Das Debakel im Final Four der Nations League hat vielen Träumern die Augen geöffnet. „Ich spüre, dass wir dran sind“, sagte Nagelsmann nach den Niederlagen gegen Portugal (1:2) und Frankreich (0:2), fügte jedoch ungewohnt kleinlaut an: „Ich bin aber kein Wunderheiler.“

Die jahrelangen Versäumnisse in der Ausbildung seien ad hoc nicht aufholbar, klagte der Bundestrainer, in dessen Mannschaft gleich mehrere Baustellen klaffen. Was wird aus seiner Nummer eins Marc-André ter Stegen, die in Barcelona zum Ersatz vom Ersatz degradiert wurde? Wer soll nur links verteidigen? Wer spielt auf der Doppelsechs? Wie stark kommt der schwer verletzte Zauberfuß Jamal Musiala zurück?

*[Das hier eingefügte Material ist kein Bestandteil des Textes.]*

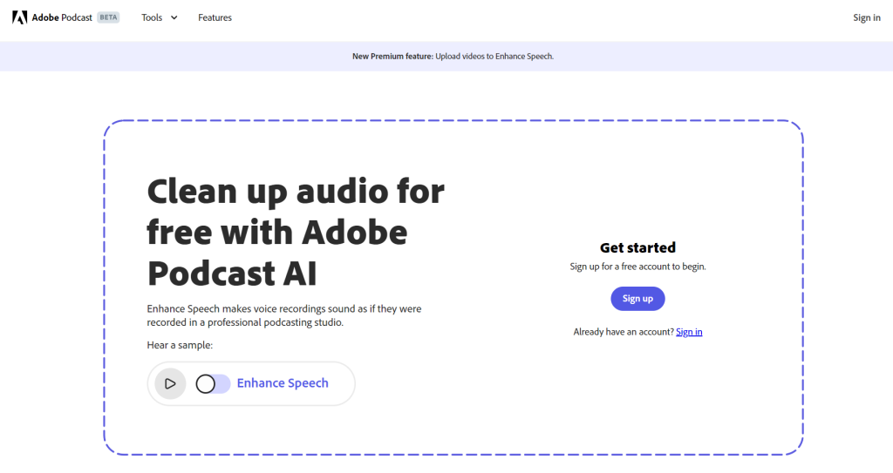This screenshot has width=893, height=473.
Task: Click 'Upload videos to Enhance Speech' banner text
Action: click(494, 56)
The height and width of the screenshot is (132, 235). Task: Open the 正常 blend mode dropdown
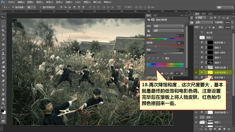coord(204,22)
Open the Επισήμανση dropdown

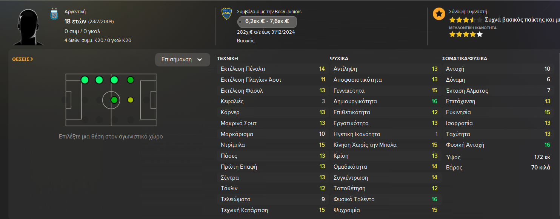tap(182, 59)
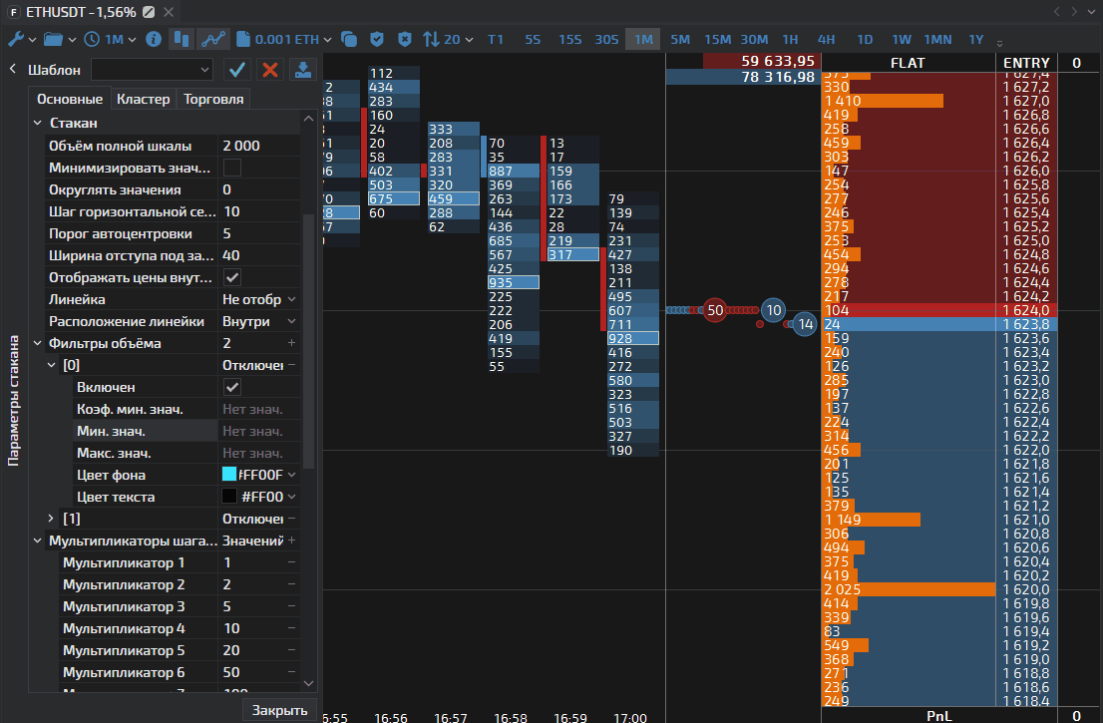Delete template with the red X icon

click(x=269, y=69)
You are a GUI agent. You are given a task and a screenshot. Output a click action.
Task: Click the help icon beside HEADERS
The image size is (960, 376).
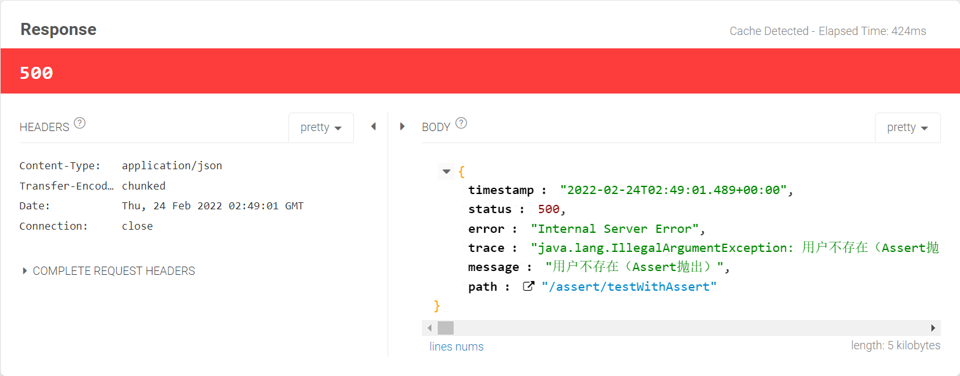click(79, 123)
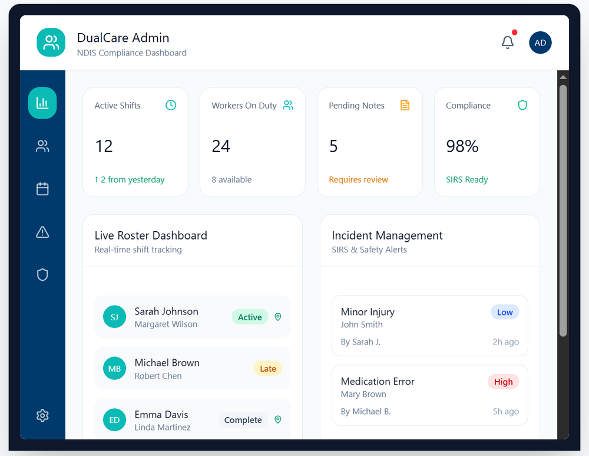
Task: Open the calendar icon in sidebar
Action: point(42,189)
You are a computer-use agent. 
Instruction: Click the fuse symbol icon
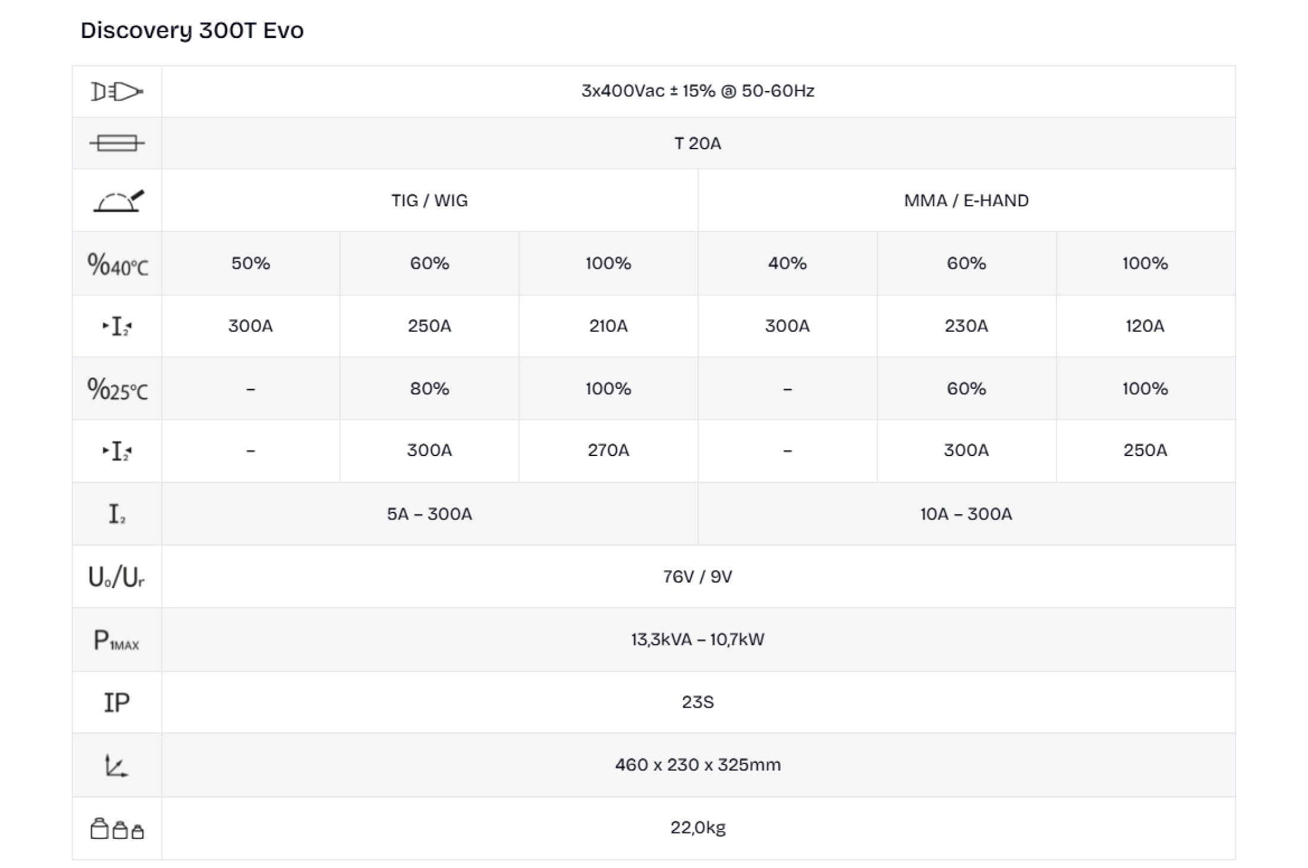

Und: Wer soll die Tore schießen?

„Wir haben ein großes Problem – und das ist die Chancenverwertung“, sagte Rekordnationalspieler Lothar Matthäus und ergänzte: „Das heißt für mich aber nicht, dass wir keinen Titel gewinnen können.“ Doch die Fußball-Nation diskutiert die Lage längst breiter, das Geraune von den „deutschen Tugenden“ wird lauter.

Kronzeuge Matthias Sammer sieht in den DFB-Trikots nur noch „Maschinchen“ am Werk. Das Abschneiden bei der Heim-EM mit dem Viertelfinal-Aus gegen den späteren Europameister Spanien (1:2) sei „übertrieben positiv“ dargestellt worden. „Im Schönreden sind wir noch immer stärker als in der kritischen Analyse“, schimpfte Sammer.

Nicht wenige Experten nannten die frisch-forsche U21 als positives Beispiel für Kampf und Ehrgeiz, auch die Frauen – bis zur historischen Turnierpleite gegen Schweden (1:4). Wenn es schon an Kaderbreite und Qualität mangele, meinte Watzke, müssten die Spieler wenigstens „mit Karacho in die Zweikämpfe gehen“.

Doch gegen die Slowakei, Nordirland und Luxemburg warten in der WM-Qualifikation bis Jahresende ausschließlich Spiele der Kategorie „Pflichtsieg“.